Copy out the rows below word for word, beginning at the line that contains "so click(x=472, y=325)." and stopping after the line that contains "below the pets".

[START ENTRIES SHOWN]

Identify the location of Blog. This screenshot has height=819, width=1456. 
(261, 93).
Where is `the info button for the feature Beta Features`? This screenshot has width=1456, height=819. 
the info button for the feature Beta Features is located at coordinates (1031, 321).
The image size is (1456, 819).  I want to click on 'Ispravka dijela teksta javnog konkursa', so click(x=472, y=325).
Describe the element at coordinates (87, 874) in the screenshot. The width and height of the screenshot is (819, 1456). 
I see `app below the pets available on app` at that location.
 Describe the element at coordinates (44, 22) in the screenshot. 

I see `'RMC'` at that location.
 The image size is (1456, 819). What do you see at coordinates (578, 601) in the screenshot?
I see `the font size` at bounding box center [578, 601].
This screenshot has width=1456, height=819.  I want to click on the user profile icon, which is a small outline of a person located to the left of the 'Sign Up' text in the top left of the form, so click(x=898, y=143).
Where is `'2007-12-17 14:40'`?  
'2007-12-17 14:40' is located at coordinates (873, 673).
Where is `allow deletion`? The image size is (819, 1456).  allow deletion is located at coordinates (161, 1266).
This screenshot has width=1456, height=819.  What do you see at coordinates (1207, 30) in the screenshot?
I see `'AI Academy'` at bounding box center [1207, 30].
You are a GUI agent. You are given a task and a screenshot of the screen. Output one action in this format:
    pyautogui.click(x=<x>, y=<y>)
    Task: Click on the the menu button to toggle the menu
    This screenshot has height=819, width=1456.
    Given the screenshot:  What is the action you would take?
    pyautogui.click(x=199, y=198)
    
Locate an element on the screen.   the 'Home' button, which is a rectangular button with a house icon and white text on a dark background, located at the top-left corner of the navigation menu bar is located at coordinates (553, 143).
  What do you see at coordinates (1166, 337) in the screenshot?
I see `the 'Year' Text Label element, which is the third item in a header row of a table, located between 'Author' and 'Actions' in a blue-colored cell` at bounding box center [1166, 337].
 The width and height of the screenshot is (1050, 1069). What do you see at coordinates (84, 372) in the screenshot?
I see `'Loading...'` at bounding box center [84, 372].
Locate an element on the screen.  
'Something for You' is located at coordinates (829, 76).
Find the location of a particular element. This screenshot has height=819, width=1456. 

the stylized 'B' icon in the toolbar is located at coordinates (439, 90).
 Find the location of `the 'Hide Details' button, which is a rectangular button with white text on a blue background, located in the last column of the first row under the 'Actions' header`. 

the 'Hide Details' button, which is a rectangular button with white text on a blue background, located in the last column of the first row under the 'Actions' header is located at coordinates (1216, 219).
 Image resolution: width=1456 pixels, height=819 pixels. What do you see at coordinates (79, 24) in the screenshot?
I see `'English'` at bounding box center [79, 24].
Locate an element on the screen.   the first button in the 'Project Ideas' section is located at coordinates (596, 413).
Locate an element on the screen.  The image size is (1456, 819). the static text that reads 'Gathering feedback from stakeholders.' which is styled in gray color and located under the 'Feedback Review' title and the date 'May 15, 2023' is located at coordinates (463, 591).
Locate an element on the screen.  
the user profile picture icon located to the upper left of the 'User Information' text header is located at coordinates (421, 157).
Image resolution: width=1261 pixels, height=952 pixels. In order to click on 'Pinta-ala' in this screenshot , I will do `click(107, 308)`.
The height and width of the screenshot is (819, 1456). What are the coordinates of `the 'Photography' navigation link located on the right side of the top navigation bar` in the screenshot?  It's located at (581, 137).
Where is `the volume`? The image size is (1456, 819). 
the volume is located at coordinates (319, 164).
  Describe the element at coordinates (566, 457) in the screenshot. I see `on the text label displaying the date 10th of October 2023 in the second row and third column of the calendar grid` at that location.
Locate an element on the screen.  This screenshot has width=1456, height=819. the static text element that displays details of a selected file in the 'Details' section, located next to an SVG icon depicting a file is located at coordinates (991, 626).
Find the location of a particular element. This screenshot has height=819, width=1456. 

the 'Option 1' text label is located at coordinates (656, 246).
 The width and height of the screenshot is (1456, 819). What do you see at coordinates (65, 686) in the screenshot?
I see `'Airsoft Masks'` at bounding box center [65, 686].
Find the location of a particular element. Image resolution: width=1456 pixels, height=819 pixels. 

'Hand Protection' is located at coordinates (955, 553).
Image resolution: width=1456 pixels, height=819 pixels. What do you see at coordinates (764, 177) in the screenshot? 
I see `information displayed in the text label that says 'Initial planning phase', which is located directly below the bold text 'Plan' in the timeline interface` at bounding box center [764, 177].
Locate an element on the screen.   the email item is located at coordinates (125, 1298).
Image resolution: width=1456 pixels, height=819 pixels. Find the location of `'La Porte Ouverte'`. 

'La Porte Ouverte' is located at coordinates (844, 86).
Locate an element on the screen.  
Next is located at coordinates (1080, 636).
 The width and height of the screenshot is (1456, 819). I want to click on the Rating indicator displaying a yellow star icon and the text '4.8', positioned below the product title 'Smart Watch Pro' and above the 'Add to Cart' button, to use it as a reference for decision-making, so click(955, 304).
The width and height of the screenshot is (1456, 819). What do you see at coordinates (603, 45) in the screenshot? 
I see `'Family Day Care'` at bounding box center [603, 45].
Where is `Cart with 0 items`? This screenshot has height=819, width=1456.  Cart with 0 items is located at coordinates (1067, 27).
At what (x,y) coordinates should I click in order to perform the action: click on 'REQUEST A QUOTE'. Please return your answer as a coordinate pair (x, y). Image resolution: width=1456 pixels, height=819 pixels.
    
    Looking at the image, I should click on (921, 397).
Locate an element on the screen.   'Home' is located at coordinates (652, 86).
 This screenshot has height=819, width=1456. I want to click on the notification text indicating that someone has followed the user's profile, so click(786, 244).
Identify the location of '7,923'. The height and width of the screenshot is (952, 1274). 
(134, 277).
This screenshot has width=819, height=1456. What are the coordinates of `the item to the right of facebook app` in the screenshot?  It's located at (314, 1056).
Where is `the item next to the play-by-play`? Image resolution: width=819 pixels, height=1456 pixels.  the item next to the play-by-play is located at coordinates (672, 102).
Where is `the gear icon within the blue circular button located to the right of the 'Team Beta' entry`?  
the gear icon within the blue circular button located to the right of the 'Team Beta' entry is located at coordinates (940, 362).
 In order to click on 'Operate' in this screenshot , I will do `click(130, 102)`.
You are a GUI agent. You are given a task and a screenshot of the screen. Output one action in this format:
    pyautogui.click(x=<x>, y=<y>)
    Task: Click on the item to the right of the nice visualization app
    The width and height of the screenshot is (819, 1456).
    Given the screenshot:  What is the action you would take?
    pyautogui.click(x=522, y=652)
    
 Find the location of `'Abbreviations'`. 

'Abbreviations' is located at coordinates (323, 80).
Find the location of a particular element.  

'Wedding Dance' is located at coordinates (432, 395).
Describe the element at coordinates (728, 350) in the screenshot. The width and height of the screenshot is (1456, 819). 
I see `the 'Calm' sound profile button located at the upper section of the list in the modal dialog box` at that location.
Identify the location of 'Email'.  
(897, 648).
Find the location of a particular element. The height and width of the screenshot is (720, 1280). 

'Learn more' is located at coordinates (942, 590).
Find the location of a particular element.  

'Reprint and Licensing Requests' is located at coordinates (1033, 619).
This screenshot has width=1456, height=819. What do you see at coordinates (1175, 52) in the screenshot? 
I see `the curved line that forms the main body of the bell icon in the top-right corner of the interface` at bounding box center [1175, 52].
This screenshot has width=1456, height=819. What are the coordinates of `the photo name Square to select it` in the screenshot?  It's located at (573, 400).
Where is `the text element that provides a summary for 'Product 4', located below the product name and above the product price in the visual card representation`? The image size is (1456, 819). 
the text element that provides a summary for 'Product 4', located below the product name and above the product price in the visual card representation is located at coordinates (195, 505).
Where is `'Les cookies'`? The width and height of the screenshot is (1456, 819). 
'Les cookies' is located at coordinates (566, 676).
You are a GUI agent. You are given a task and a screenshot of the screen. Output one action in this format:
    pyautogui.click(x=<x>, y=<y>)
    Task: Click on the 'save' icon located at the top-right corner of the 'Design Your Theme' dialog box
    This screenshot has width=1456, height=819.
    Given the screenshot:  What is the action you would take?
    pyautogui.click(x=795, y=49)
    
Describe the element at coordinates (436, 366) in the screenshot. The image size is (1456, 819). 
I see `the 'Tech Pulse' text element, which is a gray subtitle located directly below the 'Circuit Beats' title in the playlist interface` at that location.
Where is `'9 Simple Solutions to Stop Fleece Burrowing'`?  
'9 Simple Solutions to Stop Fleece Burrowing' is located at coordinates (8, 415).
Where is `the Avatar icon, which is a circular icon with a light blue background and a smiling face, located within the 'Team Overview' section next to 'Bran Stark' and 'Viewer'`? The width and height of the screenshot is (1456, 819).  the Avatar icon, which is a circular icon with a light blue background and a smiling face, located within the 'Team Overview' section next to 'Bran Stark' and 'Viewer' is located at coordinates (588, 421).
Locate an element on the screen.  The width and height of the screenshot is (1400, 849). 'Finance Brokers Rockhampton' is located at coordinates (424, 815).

[END ENTRIES SHOWN]

[CORRECT RESULT]:
The image size is (1456, 819).  I want to click on 'Ispravka dijela teksta javnog konkursa', so click(x=472, y=325).
Describe the element at coordinates (87, 874) in the screenshot. The width and height of the screenshot is (819, 1456). 
I see `app below the pets available on app` at that location.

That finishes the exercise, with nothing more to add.